---
title: Recommending blog posts with machine learning
teaser: How we recommend similar posts with an LDA topic model.
tags: machine learning,natural language processing,python
author: George Brocklehurst
published_on: 2018-07-30
---

Regular readers of Giant Robots may have noticed that we recently added links to
recommended posts at the end of every post on the blog. The intention is to help
you find more posts that might be interesting to you. In this blog post I'm
going to get a little meta and talk about how we did that.

[This blog has been around for more than a decade][10-years], and has more than
1,600 posts. That's a lot of content to curate by hand, so when we wanted to add
related posts, we knew we needed an automated solution.
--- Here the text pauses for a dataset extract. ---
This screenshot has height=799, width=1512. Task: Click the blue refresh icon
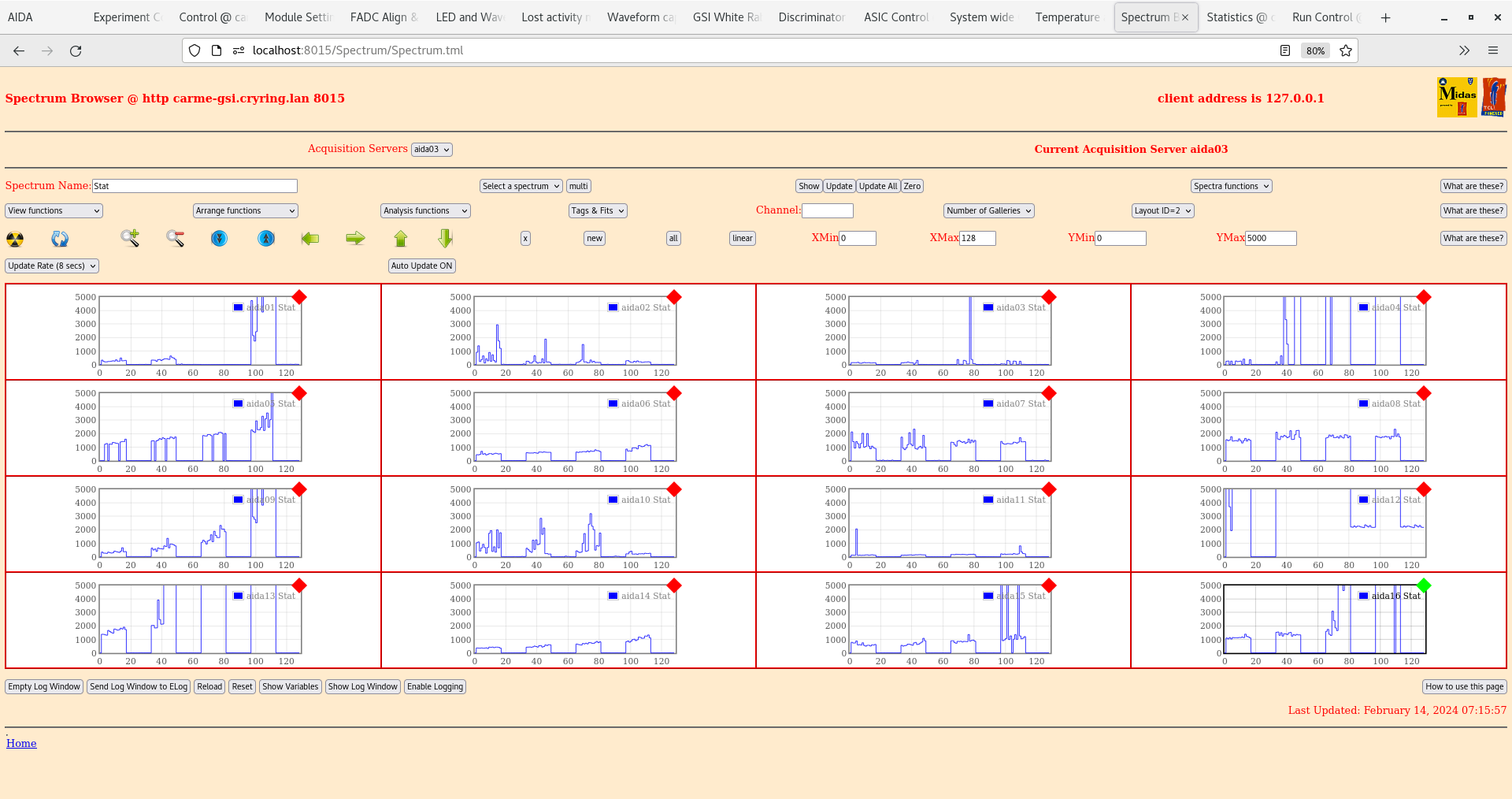click(60, 239)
## What makes a good related post?

Ideally, the posts we recommend will be on similar topics to the one you just
finished reading.

We could consider using tags for this, but that doesn't give us much to work
with. Our average post has 2 or 3 tags, and while there are around 300 tags in
total, there are only 47 that we've used more than 10 times. If you were looking
at a post with a very popular tag—like [web][tag-web], or
[rails][tag-rails]—we'd have a lot of posts with the same tag that we could
recommend, but little information to narrow down which of those posts would be a
good follow-up to the one you're reading.
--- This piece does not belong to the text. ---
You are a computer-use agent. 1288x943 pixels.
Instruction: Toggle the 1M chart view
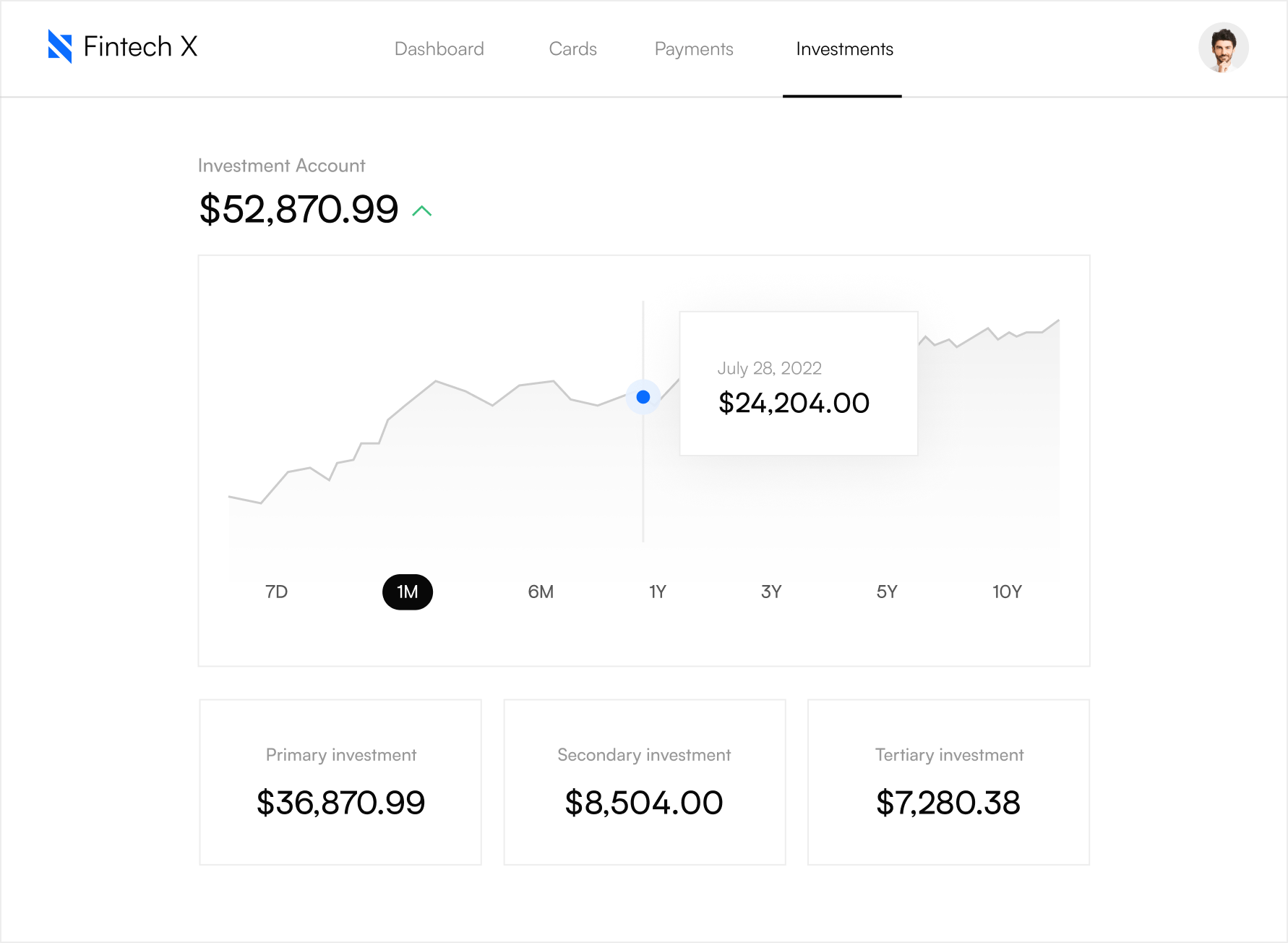pos(408,592)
What we need is a more fine-grained approach to identifying the topics
covered by each post.

## Enter topic modelling

A topic model is a statistical model for discovering topics in a corpus of
documents, based on words that commonly appear together. Documents typically
cover multiple topics, giving different emphasis to each topic. For example a
post that is mostly about Test Driven Development might also touch on some Ruby
on Rails concepts in the examples it uses, in which case we'd expect to see lots
of words associated with the TDD topic and a scattering of words from the Rails
topic.

This can be very useful for finding related posts, because we can search for
similarities not just to one topic, but to the whole topic distribution of the
post. If you just finished a post that's mostly TDD with a hint of Rails, we can
recommend other posts that focus on TDD and mention Rails.

## The gory details

That covers the _why_ and the _what_, let's take a look at _how_.

We opted for a [latent Dirichlet allocation (LDA)][lettier] model, because it's
widely used, implemented by some well-supported libraries, and was something
we'd already experimented with for other projects. If you want to understand how
the algorithm works, I recommend [David Lettier's _Your Easy Guide to Latent
Dirichlet Allocation_ on Medium][lettier].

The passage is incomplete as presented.